GAINESVILLE — If you can read these words, chances are you don’t think a law making English the official U.S. language will change your life.

But would you support a law that established one skin color as the official race? Or made one faith the official religion of the country?

More than 40 years after the U.S. Supreme Court declared Jim Crow laws unconstitutional, legislation making English the official language in the United States threatens to cause similar injustices, says a University of Florida law professor who recently told U.S. senators an official-English bill before them is unconstitutional.

Enacted throughout the South following Reconstruction, Jim Crow laws enforced racial segregation in schools, parks, cemeteries, theaters and restaurants. UF law Professor Juan Perea says official-English laws draw similar discriminatory lines. Now the issue isn’t the color of a person’s skin, but the language he or she speaks.

“Today our notion of equality has developed far enough that we know that a law saying white is the official race of America would be struck down as unconstitutional,” Perea said. “Well, official English does the same thing, but with language. A classification based on ethnicity should violate the Constitution.”

Supporters say official-English laws unify a diverse people. Perea, who testified before the Senate last month, says it’s discriminatory and undemocratic.

The problem is that language hasn’t been recognized as an aspect of one’s ethnic identity like race or religion, said Perea, who grew up in a Spanish-speaking household.

Just as you can’t have official-race laws or official-gender laws, you shouldn’t have official-language laws for exactly the same reasons,” said Perea, who has edited and contributed to a soon-to-be-published book titled Immigrants Out!: The New Nativism and the Anti-Immigrant Impulse in the United States.

The Supreme Court last month agreed to review an Arizona case involving that state’s official-English constitutional amendment, a sweeping measure that would establish English as the “language of the ballot, the public schools and all governmental functions.” An appeals court struck down the amendment.

Already, 23 states have some form of official-English laws. Such laws, Perea said, arise from fear among white, English-only speaking Americans, who perceive changes happening in the country. The facts, however, don’t support such a fear, Perea said. He points out that 97 percent of Americans are proficient in English, and 99.94 percent of government publications are in English.
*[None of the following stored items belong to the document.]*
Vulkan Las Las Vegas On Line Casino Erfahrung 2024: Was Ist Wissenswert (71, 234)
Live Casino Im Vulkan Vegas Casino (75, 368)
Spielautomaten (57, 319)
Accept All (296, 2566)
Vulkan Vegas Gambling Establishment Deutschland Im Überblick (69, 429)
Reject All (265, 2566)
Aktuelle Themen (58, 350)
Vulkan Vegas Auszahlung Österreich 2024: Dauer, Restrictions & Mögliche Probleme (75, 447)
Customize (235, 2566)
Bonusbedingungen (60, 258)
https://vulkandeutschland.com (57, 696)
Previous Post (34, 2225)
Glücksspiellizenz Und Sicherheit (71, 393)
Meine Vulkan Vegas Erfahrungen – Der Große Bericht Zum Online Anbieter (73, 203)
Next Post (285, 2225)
“The basis of this law is really fear, a kind of cultural fear,” he explained. “It’s not rational and it doesn’t correspond to facts about language.”

After all, Perea said, the United States has a long history of multi-lingualism. After the Revolutionary War, the Continental Congress published the Articles of Confederation in official German, French and English editions. Few people today are unaware of the growing number of Spanish speakers in Florida and the Southwest, but, Perea asks: Did you know that German was once commonly spoken in Pennsylvania, Maryland, Virginia, New York and Ohio? Or that French was spoken in Louisiana, and Dutch and Swedish could be heard rolling off tongues in New York and Delaware?
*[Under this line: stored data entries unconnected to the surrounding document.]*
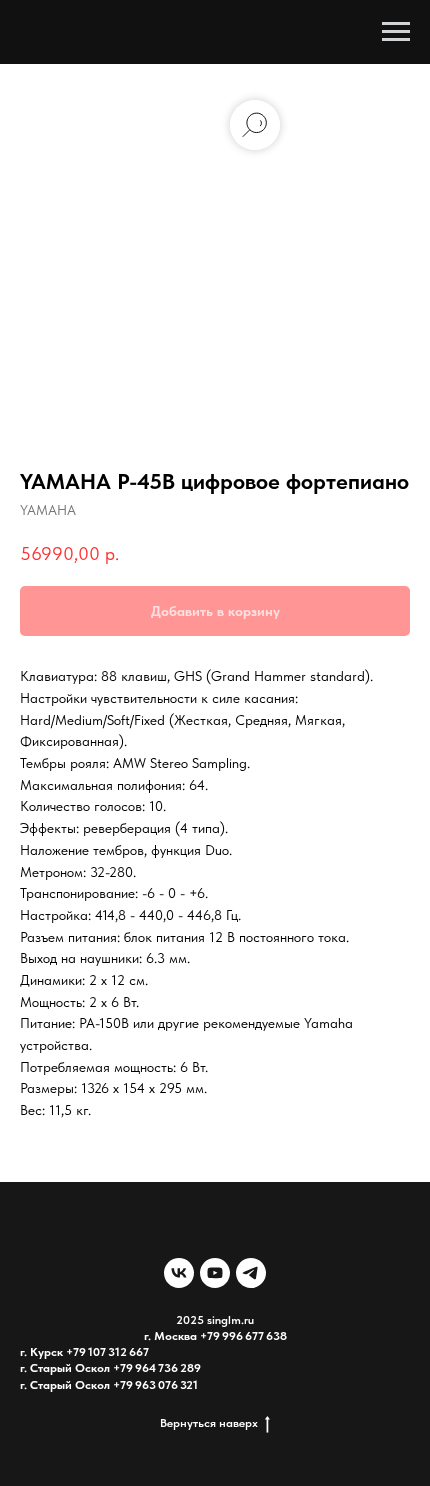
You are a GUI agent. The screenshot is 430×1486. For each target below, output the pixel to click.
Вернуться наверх (209, 1423)
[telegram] (251, 1273)
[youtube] (215, 1273)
And multi-lingualism continues today. In the 1990 census, 34.8 million Americans over age 5 — more than 14 percent — said they spoke a language other than English at home. Supporters of the federal legislation say little would change if English is made the official language. Exceptions would be made in public health, law enforcement, court interpreters, foreign language training, tourism promotion and bilingual education programs.

But when the government makes English the official language, Perea said, it’s telling millions of Americans that their language is “second class.”

“It’s that change in status that creates inequality,” Perea said. “It sends a message that English is the only acceptable form of American identity, and it basically sanctions a lot of private discrimination. People start expressing a lot of hostility toward languages other than English.”